During this intensive training workshop, David and I learned to know and understand ourselves more deeply, and we became closer through the process. The course encouraged digging within to acknowledge and appreciate our own inner workings, and our true natures were fully exposed to each other.

Outside of this situation, David was less open. At the time, he was married with four young children, and though this marriage wasn’t working, he was not ready to end it. So, we resisted acting on the smoldering physical attraction that developed between us. In 1988, realizing his marriage could not be saved, David ended it.

We married in 1991, and we’ve been together ever since.

Because David’s secret life had been revealed at our first meeting, it was no big deal seeing him in drag. We’d go out with him dressed as Deborah for dinners with certain friends or an occasional weekend away. To me, my husband was “just a cross-dresser.”

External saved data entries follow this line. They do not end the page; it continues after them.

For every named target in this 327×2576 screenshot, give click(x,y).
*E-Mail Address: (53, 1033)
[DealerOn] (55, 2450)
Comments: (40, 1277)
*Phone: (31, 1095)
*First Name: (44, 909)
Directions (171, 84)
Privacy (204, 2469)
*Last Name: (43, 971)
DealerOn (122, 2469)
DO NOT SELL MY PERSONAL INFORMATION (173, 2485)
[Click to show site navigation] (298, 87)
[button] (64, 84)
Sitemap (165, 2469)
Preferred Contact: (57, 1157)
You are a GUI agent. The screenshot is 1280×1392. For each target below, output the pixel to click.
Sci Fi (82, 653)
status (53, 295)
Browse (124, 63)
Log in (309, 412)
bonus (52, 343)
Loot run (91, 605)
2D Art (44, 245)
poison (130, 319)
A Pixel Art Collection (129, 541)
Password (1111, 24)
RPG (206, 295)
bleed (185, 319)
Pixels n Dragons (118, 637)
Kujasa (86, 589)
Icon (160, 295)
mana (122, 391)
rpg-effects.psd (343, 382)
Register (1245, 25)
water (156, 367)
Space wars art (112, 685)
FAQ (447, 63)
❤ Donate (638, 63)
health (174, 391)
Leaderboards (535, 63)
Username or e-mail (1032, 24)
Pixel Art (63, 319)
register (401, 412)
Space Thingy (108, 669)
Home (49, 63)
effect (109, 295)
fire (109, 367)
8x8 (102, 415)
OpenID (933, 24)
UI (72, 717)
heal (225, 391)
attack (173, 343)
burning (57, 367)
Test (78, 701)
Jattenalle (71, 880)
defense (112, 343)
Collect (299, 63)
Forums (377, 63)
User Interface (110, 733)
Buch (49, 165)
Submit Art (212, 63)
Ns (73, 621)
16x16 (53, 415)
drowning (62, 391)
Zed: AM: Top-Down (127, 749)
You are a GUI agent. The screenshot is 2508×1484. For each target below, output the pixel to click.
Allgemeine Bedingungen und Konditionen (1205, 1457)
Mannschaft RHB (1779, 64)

But, as with any relationship, it wasn’t all easy. Our primary challenge (stepchildren and ex-spouses notwithstanding) was our sex life; specifically, the devastation David experienced whenever Deborah’s time was over. I was delighted by the return of my man; his male persona was extremely masculine—and I liked that. But David didn’t feel that way.

As an open-minded, adventurous woman, I was comfortable with whatever fantasies arose. But sometimes I wanted something more traditional than a man in a nightgown coming to bed with me. I would ask if David could just be David once in a while. This created conflict and invariably sent him into a downward spiral. Usually, within days, David would find a way to come on to me and we’d make love the way I wanted to. Then all would be well … until the cycle repeated itself.

Perhaps both of us were in denial about the magnitude of his need to be seen as a woman.

The breaking point came in fall 2009, when David was again considering a new therapist, a different antidepressant, some experimental method for accepting the grief of living a lie. As usual, he bemoaned this process, but something unusual happened; I shocked us both by saying, “It’s time to do something different.”

I suggested we talk to an endocrinologist. It was the first step toward resolving his now-60-year-long struggle and the beginning of a quest to honor the woman within.

I’d realized that my beloved would never be happy as a man, though I also knew that I could not commit to remaining in our marriage until I’d experienced our new, changed life. I made this abundantly clear to him, not threatening or coercing but simply sharing it honestly, because it was my truth.

The next two years were a roller coaster ride for me. David told me many times, “I’ll stop this immediately if it means losing you.” While I was touched by his willingness to forgo this dream, I knew that remaining married to an unhappy, inauthentic man was impossible. He had to move forward with his transition, but I still didn’t know if I’d be able to stay married to him once he did.

We lived in this ambiguous state for more than two years until I realized that we belong together, regardless of anything.

Ever since Deborah formally came into the world in October 2011, she has been relentlessly happy. I’ve accepted this new life of ours, even if it may not be my dream come true—it’s certainly hers. It’s the life she thought would elude her forever, and I was able to support her as she made it a reality.

For that reason, our marriage is one of my life’s greatest achievements.